- _Problems to solve_:
(a) In the tangent worked solution, what are the coordinates of point q?
(b) Render the stretch of the listing from the line containing "You are a computer-use" through the end of the listing as a Markdown table with the columns Row and Line, one numbered row per line. Skip blank lines and leave the pictures out.

begin Given text

Secondly, what level math is this? This is hard!!
Anyway here goes…
Let's call point q (a,b)
- you need to know that the gradient of the tangent and the gradient of the graph will be the same at the tangent point.
- You also need to know that the gradient of a line is (y2-y1)/(x2-x1) where (x1,y1) and (x2,y2) are points on the line.
You also need to know that dy/dx will give you the gradient function for the graph at any given point.
You also need to know that if y=x then dy/dx=1 and if y=x^n then dy/dx=nx^(n-1) i.e you need to be able to differentiate.
So, being that you know all that let's do this.
y= x- (x^2/500)
dy/dx = 1-(x/250) at the tangent point, x=a you with me?
So gradient of graph at tangent point is 1-(a/250)
Gradient of tangent- b-20/a-0…given that (0,20) is a point on the line.
Therefore we can say: 1-(a/250) =b-20/a-0
Which boils down to b=a-(a^2/250)+20
Now at the point where the tangent touches the graph is (a,b) so from the equation of the graph y= x- (x^2/500) we can say b= a-(a^2/500)
So substituting for b above gives
a-(a^2/500)=a-(a^2/250)+20
This works out to be a=100 x-coordinate of the point q
Now if b= a-(a^2/250)+20 and a=100 then
b= 40
Therefore q is (100,40)

end Given text
begin Records supplied

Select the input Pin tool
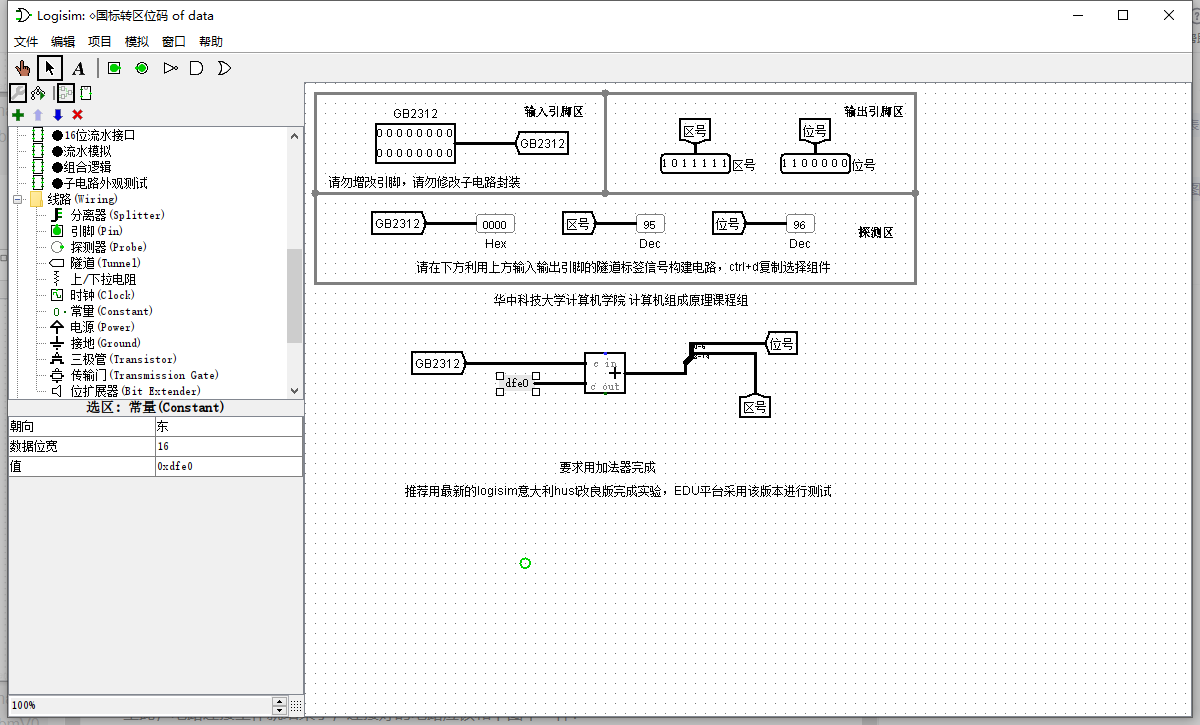1200x725 pixels. pos(114,67)
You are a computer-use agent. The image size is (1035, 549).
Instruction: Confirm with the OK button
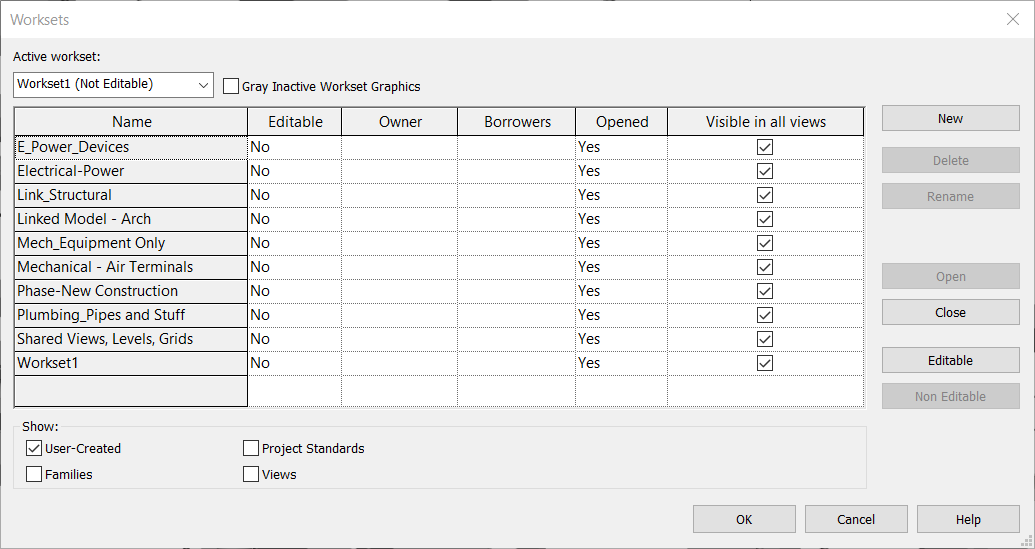click(x=744, y=519)
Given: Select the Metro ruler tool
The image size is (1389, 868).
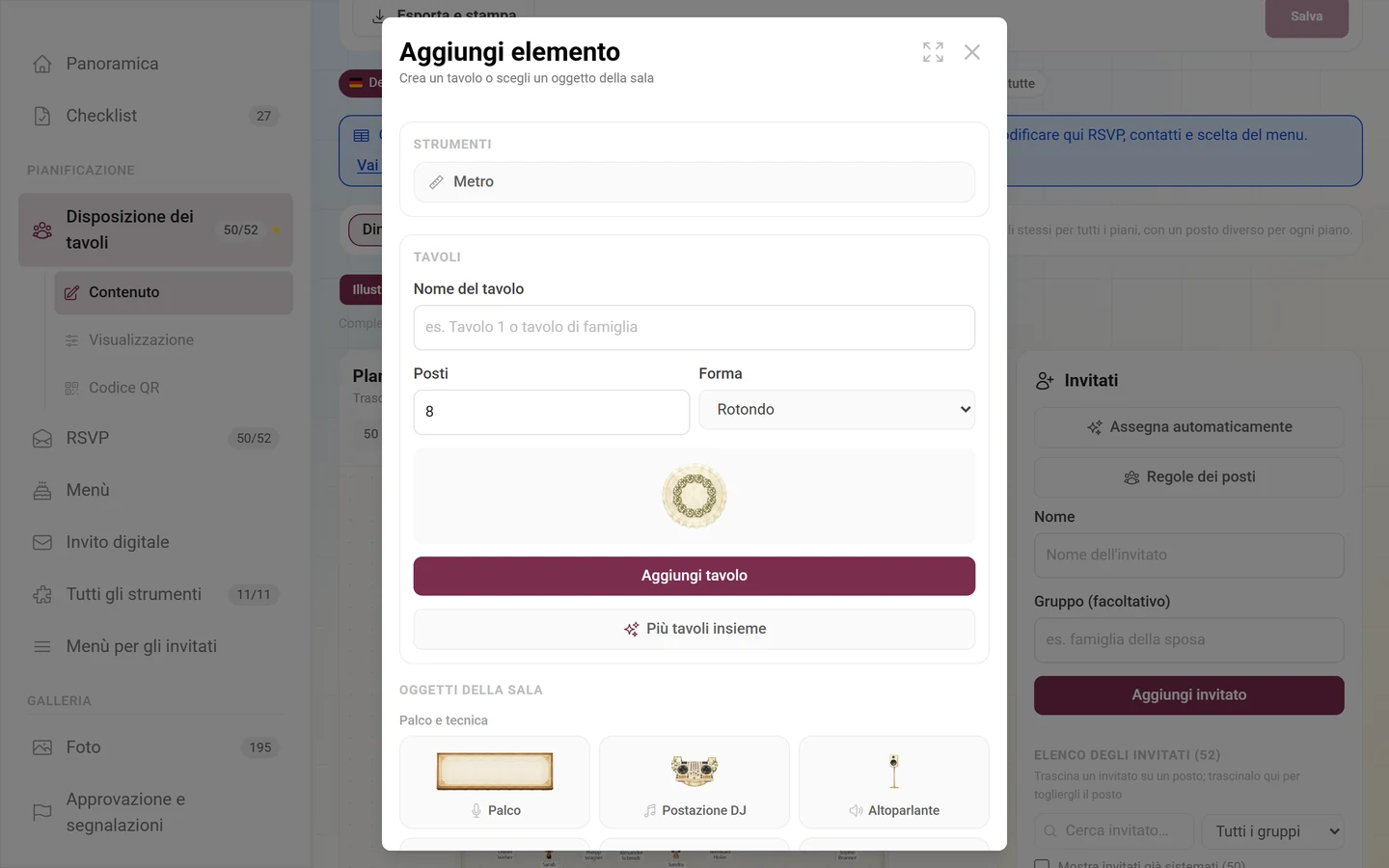Looking at the screenshot, I should pyautogui.click(x=694, y=182).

end Records supplied

- _Written answers_:
(a) (100,40)

(b)
| Row | Line |
|---|---|
| 1 | You are a computer-use agent. The image size is (1035, 549). |
| 2 | Instruction: Confirm with the OK button |
| 3 | click(x=744, y=519) |
| 4 | Given: Select the Metro ruler tool |
| 5 | The image size is (1389, 868). |
| 6 | Looking at the screenshot, I should pyautogui.click(x=694, y=182). |